The Complete Works of William Shakespeare - Israel Gollancz William Shakespeare [2933]
One of his most characteristic speeches is that immediately after the marriage of Othello.
Roderigo. What a full fortune does the thick lips owe,
If he can carry her thus!
Iago. Call up her father:
Rouse him [Othello], make after him, poison his delight,
Proclaim him in the streets, incense her kinsmen,
And tho' he in a fertile climate dwell,
Plague him with flies: Tho' that his joy be joy,
Yet throw such changes of vexation on it,
As it may lose some colour.
In the next passage, his imagination runs riot in the mischief he is plotting, and breaks out into the wildness and impetuosity of real enthusiasm.
Roderigo. Here is her father's house: I'll call aloud.

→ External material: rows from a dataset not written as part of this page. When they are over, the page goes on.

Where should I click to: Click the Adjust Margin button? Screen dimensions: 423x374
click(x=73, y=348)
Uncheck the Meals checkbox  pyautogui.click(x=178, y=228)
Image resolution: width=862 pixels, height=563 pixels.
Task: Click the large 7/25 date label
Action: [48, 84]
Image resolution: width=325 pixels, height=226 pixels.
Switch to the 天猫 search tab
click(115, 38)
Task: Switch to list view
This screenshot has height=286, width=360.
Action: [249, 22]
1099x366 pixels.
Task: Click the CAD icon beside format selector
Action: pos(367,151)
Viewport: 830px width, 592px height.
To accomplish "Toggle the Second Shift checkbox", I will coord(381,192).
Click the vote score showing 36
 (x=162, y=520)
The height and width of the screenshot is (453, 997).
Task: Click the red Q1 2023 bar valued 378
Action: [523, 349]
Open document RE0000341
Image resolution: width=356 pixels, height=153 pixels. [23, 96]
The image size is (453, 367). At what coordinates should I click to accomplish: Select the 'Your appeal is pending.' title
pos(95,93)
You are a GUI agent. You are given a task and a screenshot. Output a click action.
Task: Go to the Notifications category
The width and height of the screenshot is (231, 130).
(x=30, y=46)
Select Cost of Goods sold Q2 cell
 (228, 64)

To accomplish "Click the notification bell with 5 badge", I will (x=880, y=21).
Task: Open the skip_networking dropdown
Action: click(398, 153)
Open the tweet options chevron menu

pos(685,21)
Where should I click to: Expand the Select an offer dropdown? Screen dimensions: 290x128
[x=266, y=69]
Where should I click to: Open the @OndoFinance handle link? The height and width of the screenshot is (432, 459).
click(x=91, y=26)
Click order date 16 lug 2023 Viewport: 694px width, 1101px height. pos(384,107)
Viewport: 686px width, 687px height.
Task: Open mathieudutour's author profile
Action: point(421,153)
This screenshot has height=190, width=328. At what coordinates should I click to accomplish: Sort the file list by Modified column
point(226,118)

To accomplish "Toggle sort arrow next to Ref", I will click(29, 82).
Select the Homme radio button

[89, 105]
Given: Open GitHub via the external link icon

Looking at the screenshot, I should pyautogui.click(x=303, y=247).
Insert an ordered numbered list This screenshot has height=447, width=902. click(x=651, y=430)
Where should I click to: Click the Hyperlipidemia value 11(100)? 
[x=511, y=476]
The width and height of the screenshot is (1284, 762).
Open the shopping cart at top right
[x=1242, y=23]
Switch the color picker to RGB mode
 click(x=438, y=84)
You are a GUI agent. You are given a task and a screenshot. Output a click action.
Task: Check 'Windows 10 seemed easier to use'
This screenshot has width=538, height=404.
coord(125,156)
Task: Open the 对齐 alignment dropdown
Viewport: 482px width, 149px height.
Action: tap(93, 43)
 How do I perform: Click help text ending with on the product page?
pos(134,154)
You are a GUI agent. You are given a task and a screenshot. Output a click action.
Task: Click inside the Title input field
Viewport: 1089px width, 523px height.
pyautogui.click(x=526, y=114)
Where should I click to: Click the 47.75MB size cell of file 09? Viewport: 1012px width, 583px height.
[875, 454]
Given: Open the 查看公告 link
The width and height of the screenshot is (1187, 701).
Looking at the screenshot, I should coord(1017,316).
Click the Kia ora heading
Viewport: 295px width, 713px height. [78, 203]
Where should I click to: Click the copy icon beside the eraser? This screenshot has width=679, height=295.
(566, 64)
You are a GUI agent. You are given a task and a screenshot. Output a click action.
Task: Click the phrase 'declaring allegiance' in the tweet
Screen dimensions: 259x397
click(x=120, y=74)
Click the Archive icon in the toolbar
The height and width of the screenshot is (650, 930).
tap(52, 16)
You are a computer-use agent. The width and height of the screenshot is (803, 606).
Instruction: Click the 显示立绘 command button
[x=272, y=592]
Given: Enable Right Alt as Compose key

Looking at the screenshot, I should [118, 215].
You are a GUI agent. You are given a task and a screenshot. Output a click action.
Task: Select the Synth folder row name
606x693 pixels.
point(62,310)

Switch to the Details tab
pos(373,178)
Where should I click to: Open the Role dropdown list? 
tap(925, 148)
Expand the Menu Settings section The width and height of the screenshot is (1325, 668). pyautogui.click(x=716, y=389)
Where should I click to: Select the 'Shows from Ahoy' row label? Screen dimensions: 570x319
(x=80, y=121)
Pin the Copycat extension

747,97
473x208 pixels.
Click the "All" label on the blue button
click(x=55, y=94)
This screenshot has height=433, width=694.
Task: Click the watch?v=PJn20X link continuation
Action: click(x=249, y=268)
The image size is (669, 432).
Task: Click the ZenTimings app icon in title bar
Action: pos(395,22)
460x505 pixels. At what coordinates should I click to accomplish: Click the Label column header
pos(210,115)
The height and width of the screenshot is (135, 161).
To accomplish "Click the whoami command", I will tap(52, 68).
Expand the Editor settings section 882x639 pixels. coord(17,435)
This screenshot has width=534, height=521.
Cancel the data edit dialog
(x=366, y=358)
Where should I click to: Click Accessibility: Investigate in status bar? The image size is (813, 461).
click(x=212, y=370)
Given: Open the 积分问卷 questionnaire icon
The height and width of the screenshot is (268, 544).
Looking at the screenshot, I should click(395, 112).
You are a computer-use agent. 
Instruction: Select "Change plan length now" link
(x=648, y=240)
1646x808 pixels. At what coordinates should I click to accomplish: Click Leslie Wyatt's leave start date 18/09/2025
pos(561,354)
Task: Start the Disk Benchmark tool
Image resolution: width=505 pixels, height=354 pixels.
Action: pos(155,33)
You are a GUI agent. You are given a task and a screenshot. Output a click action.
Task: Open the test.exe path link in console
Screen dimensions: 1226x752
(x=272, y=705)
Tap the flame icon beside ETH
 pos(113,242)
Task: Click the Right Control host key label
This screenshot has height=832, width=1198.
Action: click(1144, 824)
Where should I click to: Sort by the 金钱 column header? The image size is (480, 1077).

Iago. Do, with like timorous accent and dire yell,
As when, by night and negligence, the fire
Is spied in populous cities.
One of his most favourite topics, on which he is rich indeed, and in descanting on which his spleen serves him for a Muse, is the disproportionate match between Desdemona and the Moor. This is a clue to the character of the lady which he is by no means ready to part with. It is brought forward in the first scene, and he recurs to it, when in answer to his insinuations against Desdemona, Roderigo says:
I cannot believe that in her—she's full of most blest conditions.
Iago. Bless'd fig's end. The wine she drinks is made of grapes. If she had been blest, she would never have married the Moor.
And again with still more spirit and fatal effect afterwards, when he turns this very suggestion arising in Othello's own breast to her prejudice.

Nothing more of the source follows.